21 January 2010

'Poor, Thin, & Venerable'—St George the Chozebite


Today, 8 January on the Church’s calendar, we celebrate the memory of the Holy George of Chozeba, or ‘the Chozebite’ (6th-7th centuries). St George was one of the survivors of the terrible Persian conquest of the Holy Land in the early 7th century. Considering that his monastery in the Wadi Qelt is one of the few still-inhabited monasteries of the once burgeoning monasticism of Palestine, his life is not widely known. St Nicholas’s account of him in the Prologue is particularly terse—‘He lived the ascetic life in the seventh century in the Chozebite community on the road from Jerusalem to Jericho, where our holy Father John the Chozebite first lived as a monk.’ [1]

John Binns points out that the Prima Vita written by St George’s own disciple, Anthony the Chozebite, which was published in Analecta Bollandiana, [2] has not been translated into English. [3] But what appears to be an abridged version can be found in the Holy Apostles Convent’s The Lives of the Saints of the Holy Land & the Sinai Desert, [4] and it is on this, as well as Derwas Chitty’s summary of the Life, [5] that I shall base this post.

St George was born in Cyprus to pious parents with moderate land and means, ‘and was reared in ever form of piety and respect’. [6] An older brother, Heracleides, had become a monk at the Lavra at Calamon while on pilgrimage in the Holy Land, and the youth longed to join him there. But when his parents died, one of his uncles schemed to marry the pious young man to his daughter. St George sought refuge in a monastery where another uncle was the abbot, but when he was found there, the young man at last took flight to the Holy Land.

As he was still too young to be admitted to the Lavra at Calamon, Heracleides entrusted his brother to the abbot of the monastery of the Mother of God at Chozeba, who, ‘after he observed the youth’s fervor and monastic piety, tonsured him a monk’. [7] The full extent of his piety, however, soon became known in an extraordinary way. As Chitty tells it, St George was put ‘under a rough old Mesopotamian monk as assistant gardener. When the old man struck his apprentice for a supposed fault, [8] the hand that struck was dried up, but was healed at the young man’s prayers’. [9]

As so often happens, news of the miracle traveled quickly, and the young monk found himself at the centre of much unwanted attention. Rather than swallow ‘the bait of vainglory’, [10] he secretly left Chozeba and joined his elder brother at Caramon. According to Anthony:

Their way of life in this place was as follows: Never did they partake of food that was cooked on the fire, except when they were visited by others, and they ordered the doorman of the tower to keep the leftover food from one Sunday to the next. By this, they sustained themselves. The basin that was used for food was never washed, nor was it emptied. It abounded with worms, and the smell it emitted was sensed from afar. They never tasted wine.
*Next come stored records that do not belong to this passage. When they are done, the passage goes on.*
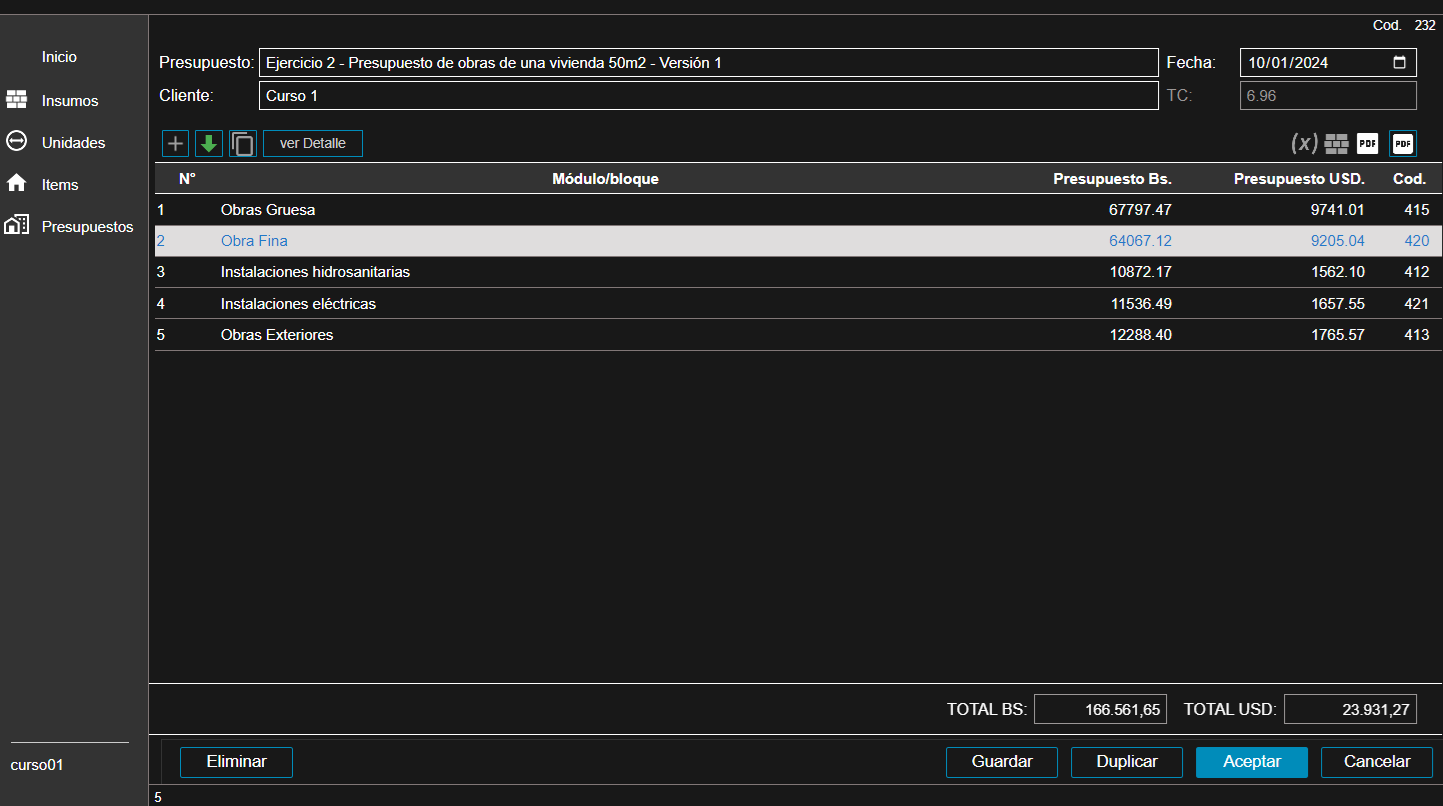Click the blue-bordered PDF export icon
This screenshot has width=1443, height=806.
coord(1403,144)
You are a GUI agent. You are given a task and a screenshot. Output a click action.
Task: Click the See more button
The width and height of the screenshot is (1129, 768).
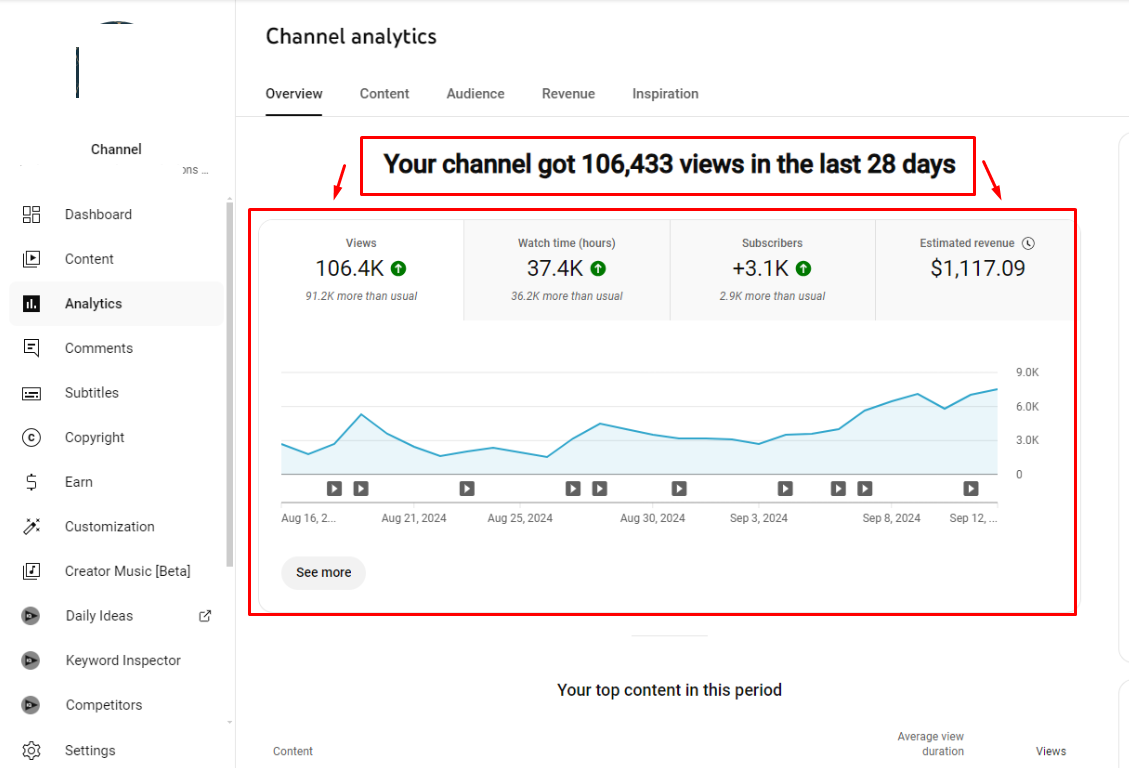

These things were sufficient to them. [11]

St George remained at Calamon until the death at the age of seventy of his brother, Abba Heracleides, whom Anthony describes as ‘a man full of goodness and faith, adorned with all the virtues and famed throughout the Jordan Valley as a virgin, a man of stillness, without possessions, merciful, and continent above everyone else’. [12] Left ‘alone in the cell’, St George ‘grieved and lamented the death of his brother, but he continued his way of life and austerity with courage, and was beloved by all’. [13] But when the abbot of the lavra fell asleep in the Lord, the monks fell to arguing over who was to be the successor, and our holy Father was told in a vision to return to the monastery of his repentance, Chozeba, once again.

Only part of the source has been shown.